◆ Information given
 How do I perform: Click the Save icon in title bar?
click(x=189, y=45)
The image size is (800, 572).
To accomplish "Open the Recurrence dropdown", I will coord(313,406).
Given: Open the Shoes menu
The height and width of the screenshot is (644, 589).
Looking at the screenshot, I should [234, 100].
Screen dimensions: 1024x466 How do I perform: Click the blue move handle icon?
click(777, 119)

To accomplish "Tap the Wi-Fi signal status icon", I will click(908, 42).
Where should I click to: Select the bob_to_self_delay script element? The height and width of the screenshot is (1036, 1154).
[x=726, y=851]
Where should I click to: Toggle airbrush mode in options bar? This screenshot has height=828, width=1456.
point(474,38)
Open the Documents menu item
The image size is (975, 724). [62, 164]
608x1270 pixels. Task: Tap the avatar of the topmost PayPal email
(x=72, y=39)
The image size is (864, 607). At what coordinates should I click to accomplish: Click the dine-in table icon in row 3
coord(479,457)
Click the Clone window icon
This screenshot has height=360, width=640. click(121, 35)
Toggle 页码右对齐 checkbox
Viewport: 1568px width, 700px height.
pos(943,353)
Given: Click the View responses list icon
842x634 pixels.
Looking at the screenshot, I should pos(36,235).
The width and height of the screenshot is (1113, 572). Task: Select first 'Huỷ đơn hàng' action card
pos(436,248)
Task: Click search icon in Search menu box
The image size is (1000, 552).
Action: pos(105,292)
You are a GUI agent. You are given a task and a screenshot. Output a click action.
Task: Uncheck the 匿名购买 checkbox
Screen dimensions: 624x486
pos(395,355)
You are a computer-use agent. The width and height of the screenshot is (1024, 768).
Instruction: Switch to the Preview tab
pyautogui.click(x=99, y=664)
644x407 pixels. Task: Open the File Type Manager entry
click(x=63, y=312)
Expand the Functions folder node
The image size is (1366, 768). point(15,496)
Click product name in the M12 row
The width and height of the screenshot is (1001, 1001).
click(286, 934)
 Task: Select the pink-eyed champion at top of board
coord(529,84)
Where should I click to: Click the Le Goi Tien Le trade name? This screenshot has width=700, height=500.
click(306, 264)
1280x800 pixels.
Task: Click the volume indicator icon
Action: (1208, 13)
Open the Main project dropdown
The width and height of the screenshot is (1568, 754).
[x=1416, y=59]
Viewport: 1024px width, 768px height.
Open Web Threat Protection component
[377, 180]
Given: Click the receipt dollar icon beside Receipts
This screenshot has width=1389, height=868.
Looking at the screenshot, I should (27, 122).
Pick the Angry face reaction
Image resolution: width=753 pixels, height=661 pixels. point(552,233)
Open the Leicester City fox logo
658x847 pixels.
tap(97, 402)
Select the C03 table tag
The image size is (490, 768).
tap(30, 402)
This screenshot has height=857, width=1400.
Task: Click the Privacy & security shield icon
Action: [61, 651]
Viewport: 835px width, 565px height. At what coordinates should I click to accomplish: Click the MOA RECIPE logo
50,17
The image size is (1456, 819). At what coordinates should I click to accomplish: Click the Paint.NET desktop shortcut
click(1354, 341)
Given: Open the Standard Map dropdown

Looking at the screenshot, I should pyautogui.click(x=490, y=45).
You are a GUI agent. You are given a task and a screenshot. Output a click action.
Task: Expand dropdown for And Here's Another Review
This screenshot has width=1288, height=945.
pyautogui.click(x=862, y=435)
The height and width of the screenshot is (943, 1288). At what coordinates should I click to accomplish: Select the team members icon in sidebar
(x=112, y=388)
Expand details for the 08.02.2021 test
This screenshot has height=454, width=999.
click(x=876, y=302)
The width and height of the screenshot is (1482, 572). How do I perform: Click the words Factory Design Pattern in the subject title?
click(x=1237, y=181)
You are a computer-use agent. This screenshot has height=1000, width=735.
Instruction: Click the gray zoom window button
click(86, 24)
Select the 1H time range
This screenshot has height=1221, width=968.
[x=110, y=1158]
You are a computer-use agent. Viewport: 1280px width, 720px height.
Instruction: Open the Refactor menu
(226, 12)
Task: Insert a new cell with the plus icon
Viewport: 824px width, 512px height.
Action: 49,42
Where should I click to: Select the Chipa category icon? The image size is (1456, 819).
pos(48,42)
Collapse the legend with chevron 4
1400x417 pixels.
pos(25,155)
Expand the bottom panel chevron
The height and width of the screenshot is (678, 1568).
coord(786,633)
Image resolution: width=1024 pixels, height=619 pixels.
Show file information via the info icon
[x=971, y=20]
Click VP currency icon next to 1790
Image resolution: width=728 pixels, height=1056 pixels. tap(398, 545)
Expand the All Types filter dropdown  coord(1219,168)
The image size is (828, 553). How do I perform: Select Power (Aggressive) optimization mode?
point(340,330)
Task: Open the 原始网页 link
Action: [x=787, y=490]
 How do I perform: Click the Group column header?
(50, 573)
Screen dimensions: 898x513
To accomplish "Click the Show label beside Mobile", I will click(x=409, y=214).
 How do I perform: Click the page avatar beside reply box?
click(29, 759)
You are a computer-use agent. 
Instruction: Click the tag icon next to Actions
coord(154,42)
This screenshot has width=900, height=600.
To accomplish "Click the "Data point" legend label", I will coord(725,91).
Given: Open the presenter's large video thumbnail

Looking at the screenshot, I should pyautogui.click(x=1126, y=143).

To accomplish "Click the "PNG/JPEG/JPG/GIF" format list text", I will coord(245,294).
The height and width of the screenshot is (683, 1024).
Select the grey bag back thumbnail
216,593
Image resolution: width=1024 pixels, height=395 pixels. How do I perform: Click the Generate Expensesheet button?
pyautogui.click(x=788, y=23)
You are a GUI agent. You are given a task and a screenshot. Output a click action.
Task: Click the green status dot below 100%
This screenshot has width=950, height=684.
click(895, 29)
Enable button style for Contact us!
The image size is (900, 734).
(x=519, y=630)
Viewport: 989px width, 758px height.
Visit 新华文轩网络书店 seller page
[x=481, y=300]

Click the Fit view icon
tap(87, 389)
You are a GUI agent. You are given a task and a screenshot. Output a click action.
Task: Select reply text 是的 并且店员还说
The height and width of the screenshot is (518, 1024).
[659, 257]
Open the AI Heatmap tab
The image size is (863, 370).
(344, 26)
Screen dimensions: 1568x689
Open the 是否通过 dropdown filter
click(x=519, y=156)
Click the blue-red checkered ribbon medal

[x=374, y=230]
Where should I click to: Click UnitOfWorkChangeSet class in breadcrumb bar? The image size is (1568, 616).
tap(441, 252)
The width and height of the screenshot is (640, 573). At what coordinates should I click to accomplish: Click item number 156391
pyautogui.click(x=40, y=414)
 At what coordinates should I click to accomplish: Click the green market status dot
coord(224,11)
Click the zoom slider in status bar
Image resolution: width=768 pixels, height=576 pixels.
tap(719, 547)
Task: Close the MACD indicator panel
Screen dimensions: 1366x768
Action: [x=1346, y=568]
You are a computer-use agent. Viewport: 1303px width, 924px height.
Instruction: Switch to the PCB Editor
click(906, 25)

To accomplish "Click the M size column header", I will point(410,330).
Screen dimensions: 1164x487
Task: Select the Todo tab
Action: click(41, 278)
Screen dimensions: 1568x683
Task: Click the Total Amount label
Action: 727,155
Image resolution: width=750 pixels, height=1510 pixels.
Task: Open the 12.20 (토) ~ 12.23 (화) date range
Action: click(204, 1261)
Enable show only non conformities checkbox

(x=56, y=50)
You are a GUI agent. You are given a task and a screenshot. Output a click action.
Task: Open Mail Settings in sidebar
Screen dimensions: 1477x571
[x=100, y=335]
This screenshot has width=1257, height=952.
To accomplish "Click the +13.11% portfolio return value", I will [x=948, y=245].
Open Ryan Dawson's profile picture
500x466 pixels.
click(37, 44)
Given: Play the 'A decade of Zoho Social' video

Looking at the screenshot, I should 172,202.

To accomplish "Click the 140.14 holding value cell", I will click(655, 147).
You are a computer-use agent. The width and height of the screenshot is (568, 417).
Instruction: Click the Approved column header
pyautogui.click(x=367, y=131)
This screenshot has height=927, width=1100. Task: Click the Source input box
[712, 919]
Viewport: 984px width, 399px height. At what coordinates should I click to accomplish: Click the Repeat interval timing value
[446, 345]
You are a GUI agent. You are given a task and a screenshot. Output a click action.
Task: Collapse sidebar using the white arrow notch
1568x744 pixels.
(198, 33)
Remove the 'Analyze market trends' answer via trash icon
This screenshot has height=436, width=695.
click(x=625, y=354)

◆ Exercise details
Copy the lines from the start of the data verbatim, stopping after the line containing "Toggle 页码右对齐 checkbox".

◆ Answer
 How do I perform: Click the Save icon in title bar?
click(x=189, y=45)
The image size is (800, 572).
To accomplish "Open the Recurrence dropdown", I will coord(313,406).
Given: Open the Shoes menu
The height and width of the screenshot is (644, 589).
Looking at the screenshot, I should [234, 100].
Screen dimensions: 1024x466 How do I perform: Click the blue move handle icon?
click(777, 119)

To accomplish "Tap the Wi-Fi signal status icon", I will click(908, 42).
Where should I click to: Select the bob_to_self_delay script element? The height and width of the screenshot is (1036, 1154).
[x=726, y=851]
Where should I click to: Toggle airbrush mode in options bar? This screenshot has height=828, width=1456.
point(474,38)
Open the Documents menu item
The image size is (975, 724). [62, 164]
608x1270 pixels. Task: Tap the avatar of the topmost PayPal email
(x=72, y=39)
The image size is (864, 607). At what coordinates should I click to accomplish: Click the dine-in table icon in row 3
coord(479,457)
Click the Clone window icon
This screenshot has height=360, width=640. click(121, 35)
Toggle 页码右对齐 checkbox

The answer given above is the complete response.